Filled up my Jeep yesterday at $1.99 per gal.


----------



## RadishRose (Jan 21, 2019)

Average: *$2.31*Lowest: *$2.23*Highest: *$2.79*


CT has high gas taxes. There's talk of lowering the tax but putting up some toll stations which can be so dangerous!


----------



## movieman (Jan 29, 2019)

I am happy to say I paid $1.39 a gallon here in Williamsburg, VA, courtesy of our local supermarket (Harris Teeter) incentive points program.


----------



## RadishRose (Jan 30, 2019)

Average: *$2.30*Lowest: *$2.22*Highest: *$2.69*

it went down a bit


----------



## Pappy (Jan 30, 2019)

$1.93 at BJs yesterday.


----------



## IKE (Feb 4, 2019)

$2.14 this morning for 100% unleaded.


----------



## ClassicRockr (Feb 4, 2019)

$2.25 last week. Before then, $2.19 and as low as $1.99 a month or so ago. But, we also have a Shell Fuel Savings Card where we get a 5 cent discount at every fill-up.


----------



## Ken N Tx (Feb 4, 2019)

$1.94 yesterday..


----------



## rkunsaw (Feb 5, 2019)

$1.91


----------



## IKE (Feb 16, 2019)

Gas here has gone up 20¢ in the past twelve days......I paid $2.34 this afternoon for regular unleaded when I topped off the pickup.


----------



## IKE (Mar 9, 2019)

Seems like gas just keeps creeping up......$2.55 per gallon for regular unleaded yesterday afternoon.


----------



## CeeCee (Mar 9, 2019)

It was only $3.09 when I filled up last week.  That’s low for Fresno, my prior fill up was $3.59 about 3 weeks ago.


----------



## RadishRose (Mar 9, 2019)

Average: *$2.43*Lowest: *$2.35*Highest: *$2.69*


going up


----------



## Ken N Tx (Mar 9, 2019)

$2.13


----------



## MeAgain (Mar 10, 2019)

About $3. We use high test.


----------



## fmdog44 (Mar 11, 2019)

$1.87 on the last fill up a few weeks ago not it's round $2.12


----------



## fmdog44 (Mar 11, 2019)

MeAgain said:


> About $3. We use high test.



I haven't heared it called "high test" in decades.

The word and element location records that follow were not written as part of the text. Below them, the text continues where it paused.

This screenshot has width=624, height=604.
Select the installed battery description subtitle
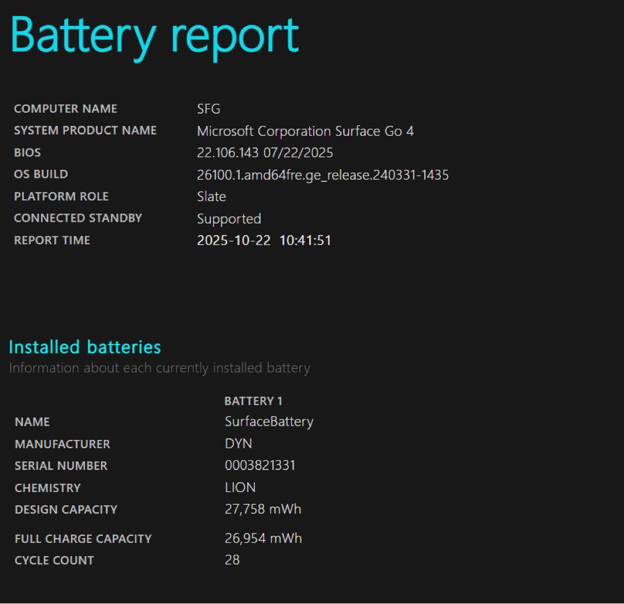click(159, 368)
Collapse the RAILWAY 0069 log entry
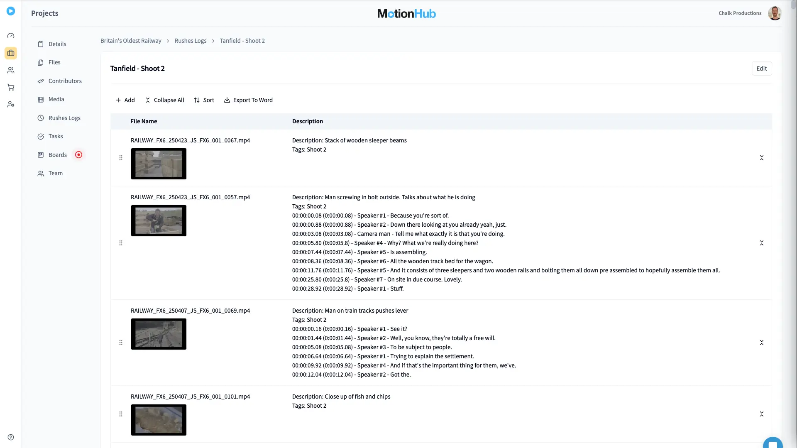 tap(762, 343)
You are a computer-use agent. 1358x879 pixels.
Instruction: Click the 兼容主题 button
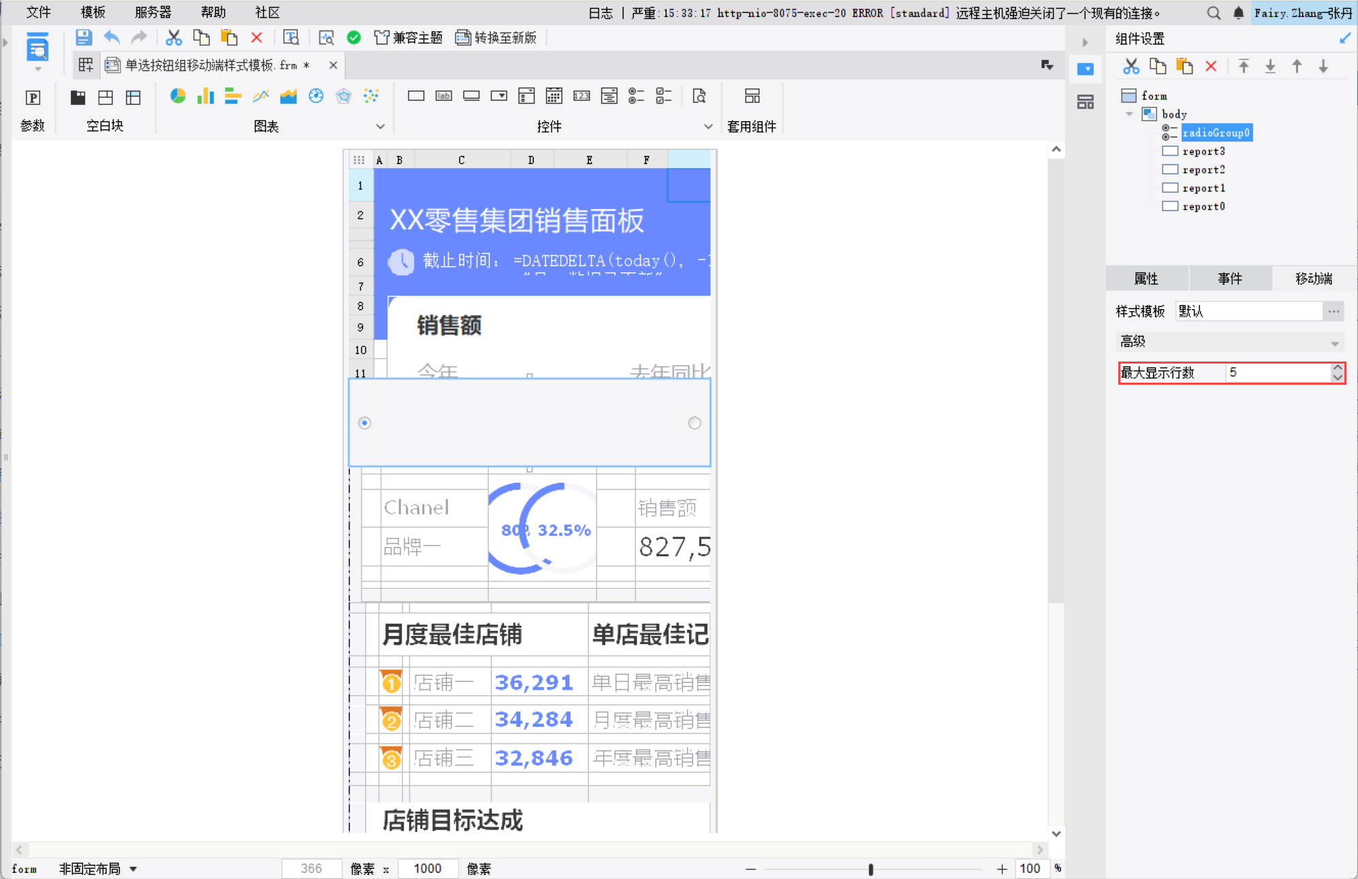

I hope your engines requires higher octane, if not you are wasting your money. Some folks install K&N air filters and that is a waste as well. The computer regulates the amount of air intake in modern engines and only if you modify the computer would you benefit rom custom intake filters.


----------



## Don M. (Mar 11, 2019)

Local prices have been right at $2/gal. all Winter, but have risen to $2.30 in recent weeks....I fully expect to see $3 as the Summer driving season arrives.


----------